CMRR's Michael Garwood, PhD, says early research has shown that using spectroscopy in conjunction with  MR improves accuracy.
CMRR’s Michael Garwood, PhD, says early research has shown that using spectroscopy in conjunction with MR improves accuracy.

Despite the positive results, Garwood believes that spectroscopy is not yet ready for widespread use, primarily because it’s not widely available. In fact, he notes that research findings will need to be replicated on both small and large scales before there is a big push from the medical community to obtain the technology from manufacturers. He explains that the software he uses was created and customized to run specifically on the CMRR’s equipment.

Porter is one physician who will need to see results before he endorses the new method. Citing additional cost and time, Porter believes that the results of spectroscopy will not preclude the need for biopsy. “I don’t know that it will have much real-world clinical utility,” he admits.

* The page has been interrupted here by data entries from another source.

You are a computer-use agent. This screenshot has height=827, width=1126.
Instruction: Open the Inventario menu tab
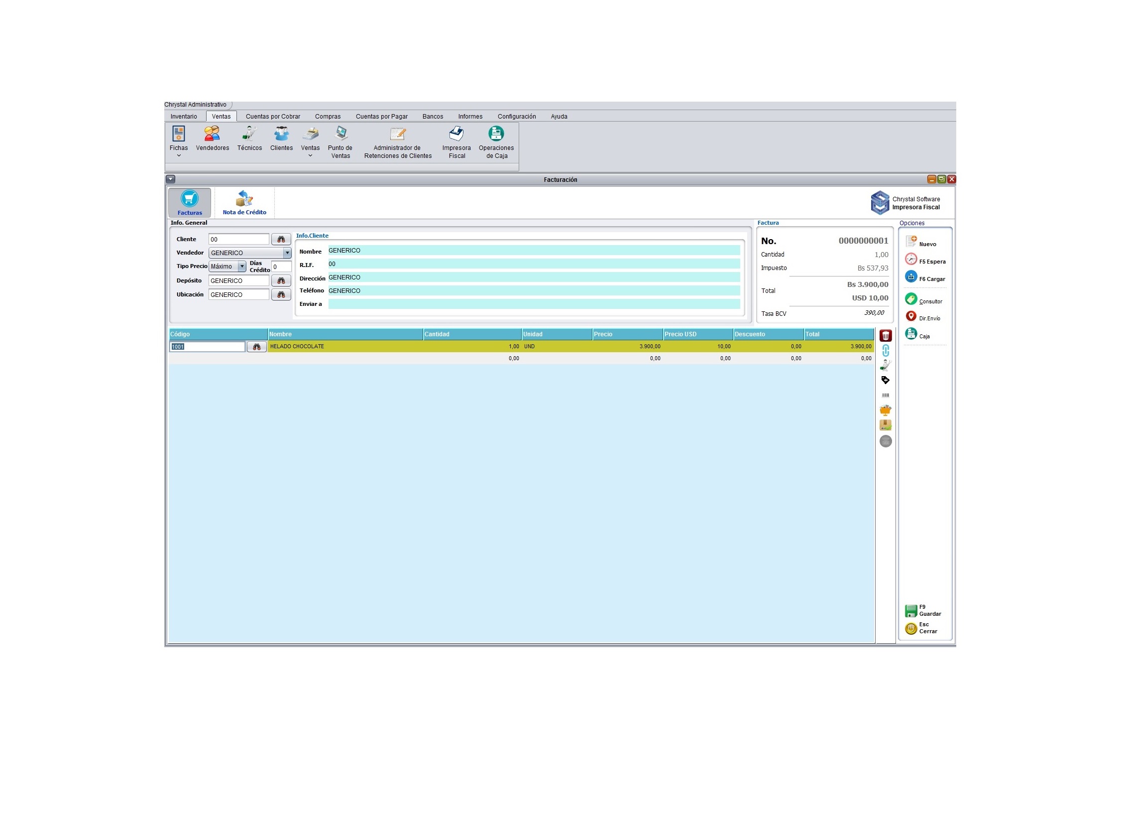point(184,117)
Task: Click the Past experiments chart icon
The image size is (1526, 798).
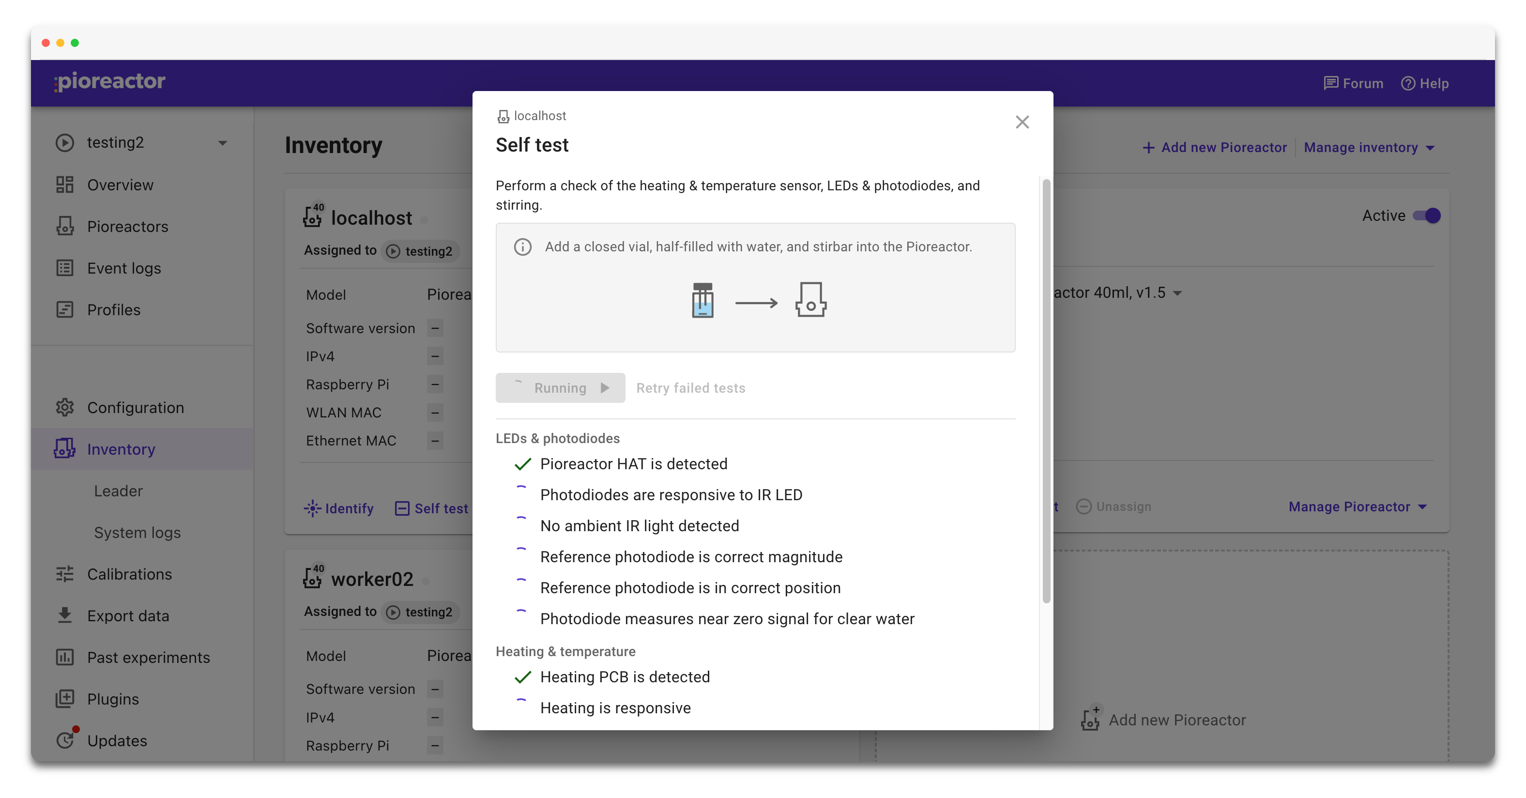Action: 65,657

It’s too early to make that prediction, but Garwood expects the additional 10 minutes required to run MRS eventually can be reduced to 5 or 6 minutes. And a number of other early studies thus far have shown that spectroscopy can improve the specificity of MR. Still, it will likely not be enough to propel MR to the top of the list of screening options, according to Garwood?but it might help to reduce the need for additional follow-up tests, which will save cost and improve patient care.

References

  1. Piccoli CW. The specificity of contrast-enhanced breast MR imaging. Magn Reson Imaging Clin N Am. 1994;2(4):557?71.
  2. American College of Radiology (ACR). ACR practice guideline for the performance of magnetic resonance imaging (MRI) of the breast. ACR Practice Guideline. 2004 Oct:269?274.